Start of Text under study

This brings me to the Tourism aspect in Meghalaya. Let’s face certain facts. Those in the State Tourism Department don’t visits these sites like ordinary travelers minus the ML 01 carriers hence they don’t see what they should see and remedy. Ordinary travelers like us who are footloose and fancy free but only on weekends, tend to get away from the city to where our hearts call. Alas! Almost all the tourist sites are overcrowded and noisy. You thought you would get out of the city for a breather but realize how wrong you are. About 500 or more vehicles from Assam make their way to Sohra alone. The traffic jam on Saturdays and Sundays starts from the Air Force headquarters and does not end until you are closer home. Is that any charm for a Sunday drive?

End of Text under study
Start of Information supplied

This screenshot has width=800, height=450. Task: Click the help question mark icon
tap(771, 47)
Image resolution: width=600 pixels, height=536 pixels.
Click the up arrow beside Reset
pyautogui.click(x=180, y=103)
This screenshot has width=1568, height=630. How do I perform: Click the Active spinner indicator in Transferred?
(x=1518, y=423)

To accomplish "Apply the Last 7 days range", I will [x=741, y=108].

End of Information supplied
Start of Information supplied

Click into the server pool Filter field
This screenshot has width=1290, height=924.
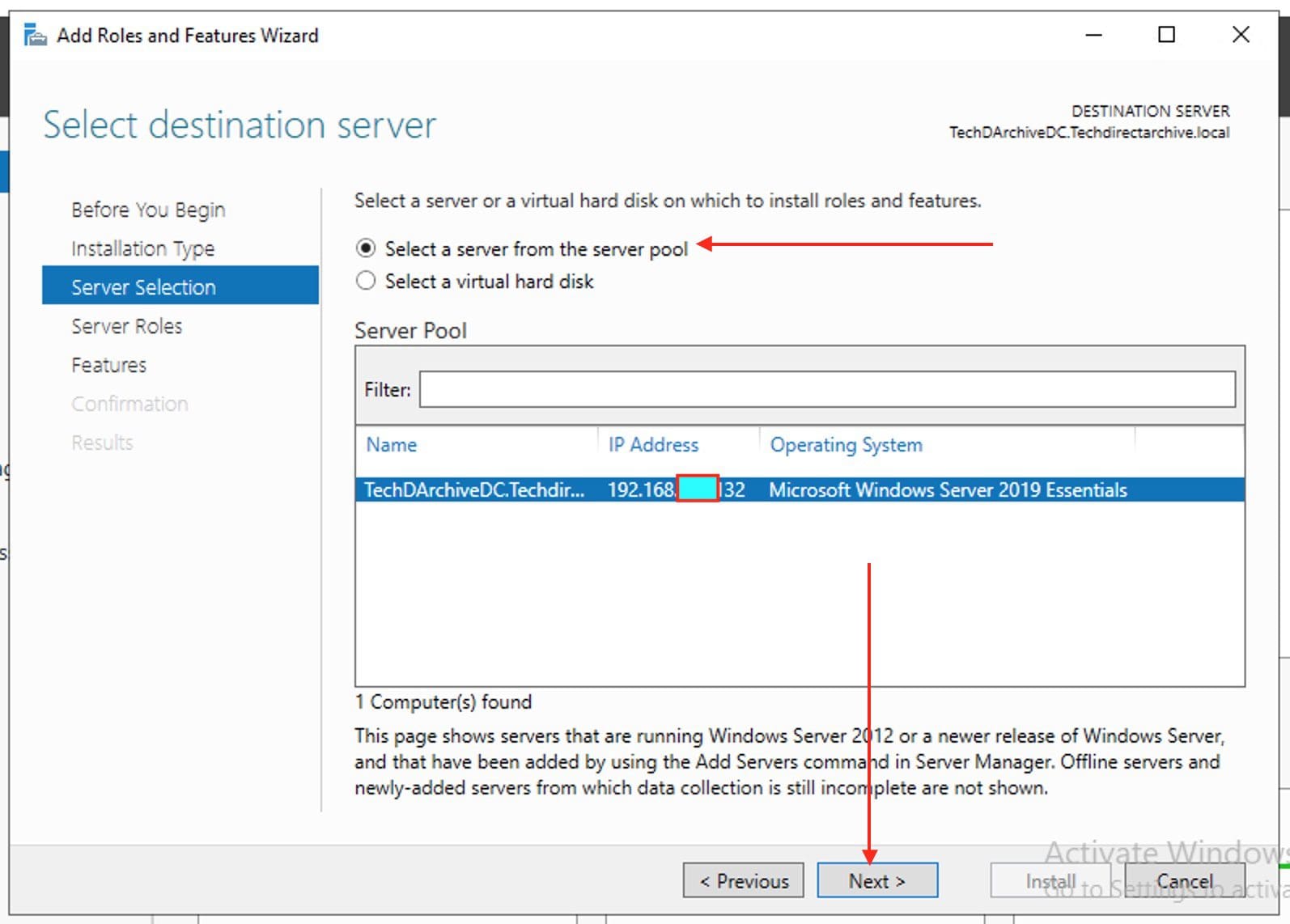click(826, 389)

End of Information supplied
Start of Information supplied

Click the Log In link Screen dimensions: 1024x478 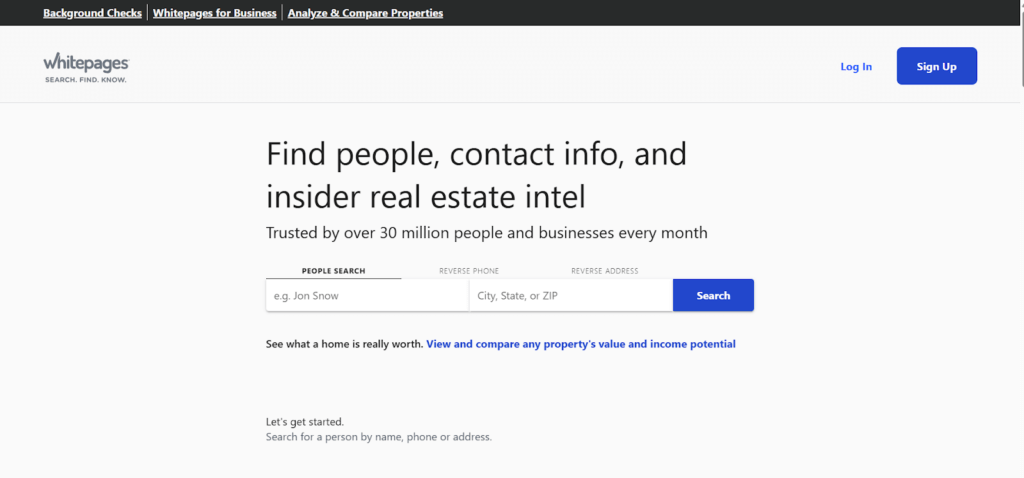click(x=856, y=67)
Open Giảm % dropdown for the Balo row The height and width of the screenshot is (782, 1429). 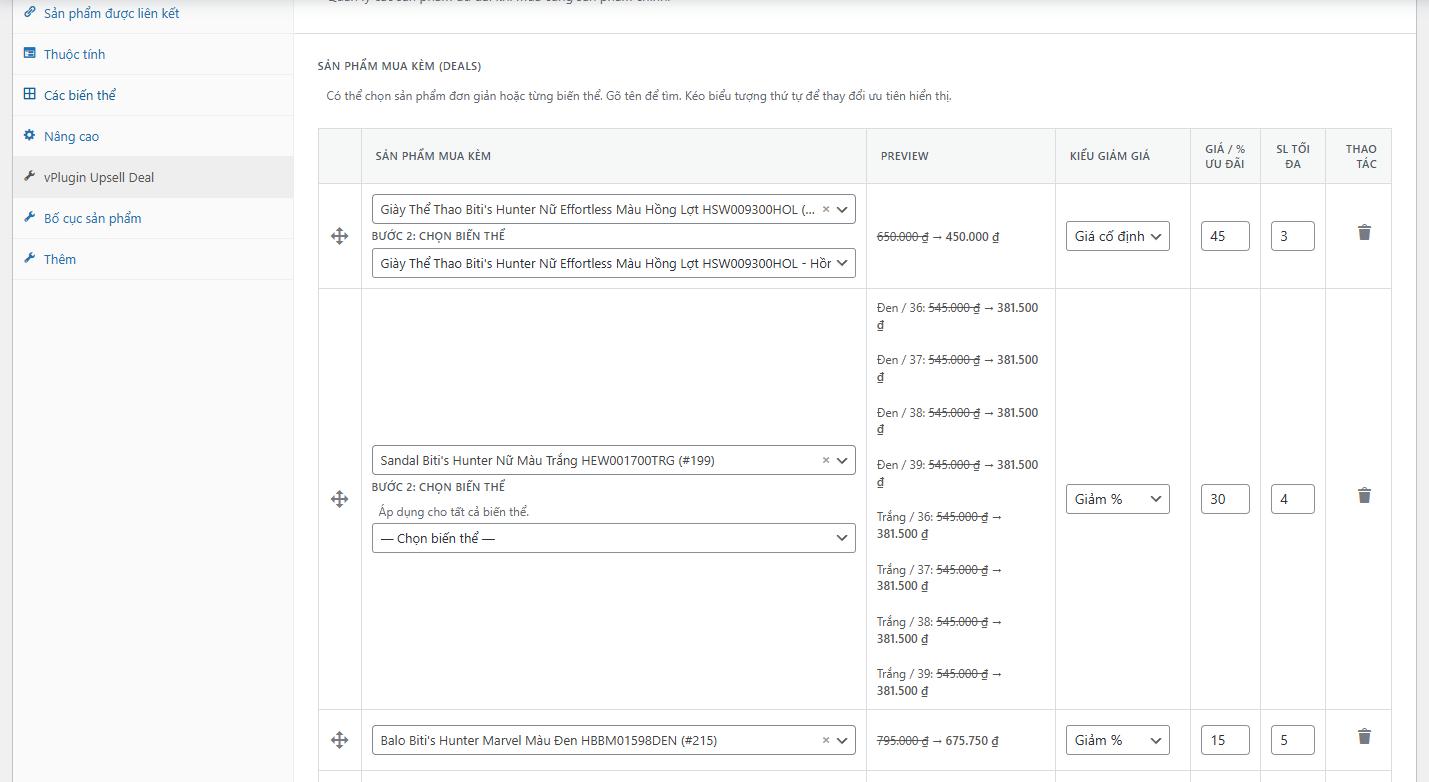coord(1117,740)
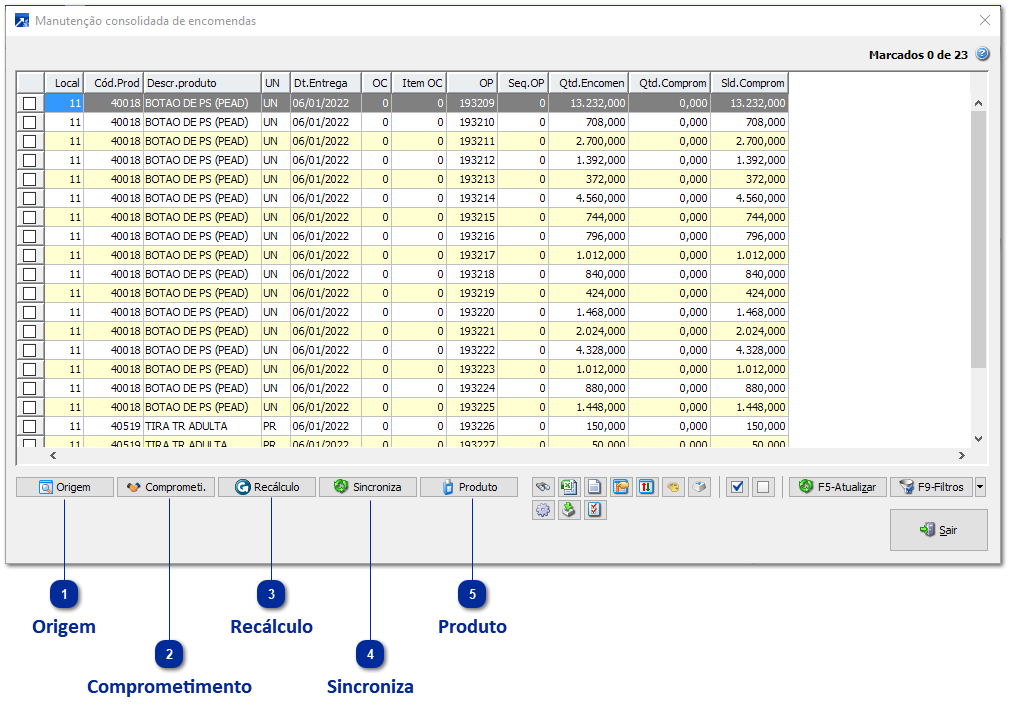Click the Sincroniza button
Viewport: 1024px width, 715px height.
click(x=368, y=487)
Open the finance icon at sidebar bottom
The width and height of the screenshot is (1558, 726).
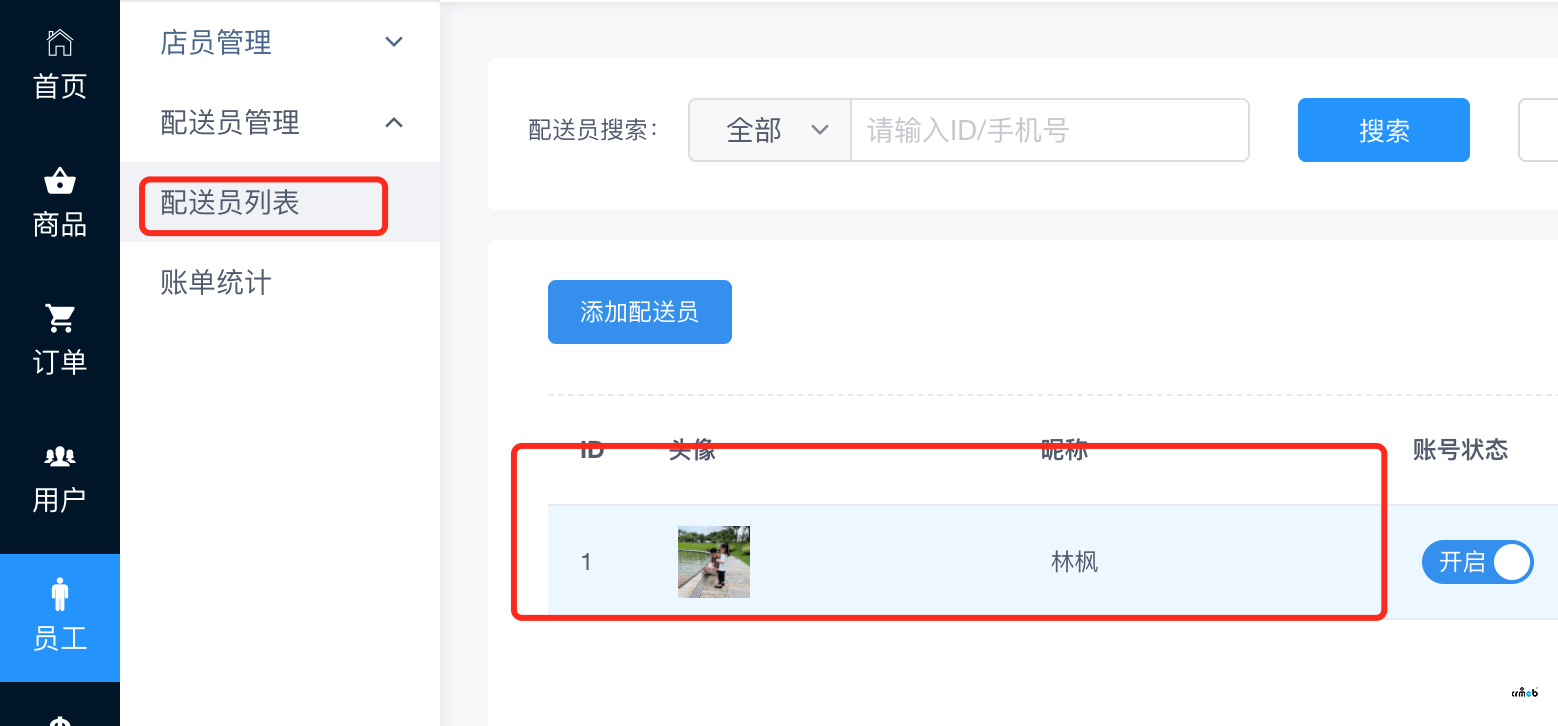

End of Information supplied

### Work instructions
(A) Answer these questions from the text on tourism in Meghalaya:
(i) Who does the text say does not visit the sites like ordinary travelers?
(ii) About how many vehicles from Assam make their way to Sohra?
(iii) Where does the weekend traffic jam start?
(B) Copy the text on tourism in Meghalaya from "This brings me" up to and including "a Sunday drive?".
The rows have nothing to do with the text on tourism in Meghalaya.

### Answers below
(A)
(i) Those in the State Tourism Department
(ii) About 500 or more
(iii) At the Air Force headquarters

(B)
This brings me to the Tourism aspect in Meghalaya. Let’s face certain facts. Those in the State Tourism Department don’t visits these sites like ordinary travelers minus the ML 01 carriers hence they don’t see what they should see and remedy. Ordinary travelers like us who are footloose and fancy free but only on weekends, tend to get away from the city to where our hearts call. Alas! Almost all the tourist sites are overcrowded and noisy. You thought you would get out of the city for a breather but realize how wrong you are. About 500 or more vehicles from Assam make their way to Sohra alone. The traffic jam on Saturdays and Sundays starts from the Air Force headquarters and does not end until you are closer home. Is that any charm for a Sunday drive?